21.10.12

long time no see

Trois mois plus tard, ça redémarre.
Après les immondes plateaux repas d'Air China, Londres, Nantes, Brest, Bordeaux et son pinard, les autoroutes du sud de la France, le métro parisien, Les androïdes rêvent-ils de moutons électriques ? dans l'avion de retour et 36h à Shanghai, me voici de nouveau à Melbourne. Avec plein de bêtises à raconter et des photos à partager. Mais en attendant, quelques coups de coeur de littérature/essais de voyage et autre (ouais ça va encore être en anglais) parce que j'ai un peu la flemme (ah tiens, c'est nouveau) et que c'est dimanche.

1. Y'en a un que j'adore de plus en plus, c'est Doug Mack.

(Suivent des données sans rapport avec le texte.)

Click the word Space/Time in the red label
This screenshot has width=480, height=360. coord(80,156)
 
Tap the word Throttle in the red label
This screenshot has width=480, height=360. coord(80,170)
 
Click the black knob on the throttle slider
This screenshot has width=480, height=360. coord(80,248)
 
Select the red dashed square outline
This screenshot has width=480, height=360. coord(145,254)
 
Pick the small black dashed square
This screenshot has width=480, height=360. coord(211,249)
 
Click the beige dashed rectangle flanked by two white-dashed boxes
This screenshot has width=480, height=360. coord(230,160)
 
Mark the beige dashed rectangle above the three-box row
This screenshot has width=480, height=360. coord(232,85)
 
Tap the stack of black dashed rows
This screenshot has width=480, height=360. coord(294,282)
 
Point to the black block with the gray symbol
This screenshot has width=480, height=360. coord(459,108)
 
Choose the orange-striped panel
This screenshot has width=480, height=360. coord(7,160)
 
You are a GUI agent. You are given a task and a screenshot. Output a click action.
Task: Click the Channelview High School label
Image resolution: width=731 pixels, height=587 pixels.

D'une main (pour reprendre un anglicisme) il écrit vachement bien et il est drôle, de l'autre main il cloue le bec aux soi-disants "voyageurs", vous savez, ceux qui se croient mieux que tout le monde, snobent les "touristes", se vantent de leurs expériences "locales" et prônent la recherche de l'authenticité, toujours plus d'authenticité (faites pas cette tête, on l'a tous fait). Faites confiance à cet inconditionnel du poulet pour vous permettre d'assumer d'être de ceux qui font chier tout le monde à être difficiles sur la bouffe. Sinon, vous avez son bouquin, Europe on five wrong turns a day, mais je ne l'ai pas encore lu.

2. C'est pas que j'étais douée en géographie mais je me suis découverte une obsession pour les cartes. Et j'ai trouvé ce gars, Yanko Tsvetkov, un graphiste bulgare à l'égo surdimensionné équilibré par un sacré sens de l'humour, qui revisite le monde à sa façon. Yanko Tsvetkov est probablement le seul homme sur terre à trouver le moyen de caser le mot pussy plus d'une dizaine de fois sur une carte de l'Europe et rien que pour ça, il mériterait de ne jamais avoir à subir la pop de One Direction. Yanko Tsvetkov et la cartographie que l'on découvre ne plus seulement être le dessous des cartes sur Arte à des heures indécentes ou des polycopiés vides aux intitulés louches ("la Méditerranée, interface nord/sud", ça vous dit quelque chose?) mais aussi un moyen de tourner, retourner le monde et ses frontières dans tous les sens possibles et imaginables pour y raconter des histoires à dormir debout (la taille des pénis dans les pays d'Europe peut-être?).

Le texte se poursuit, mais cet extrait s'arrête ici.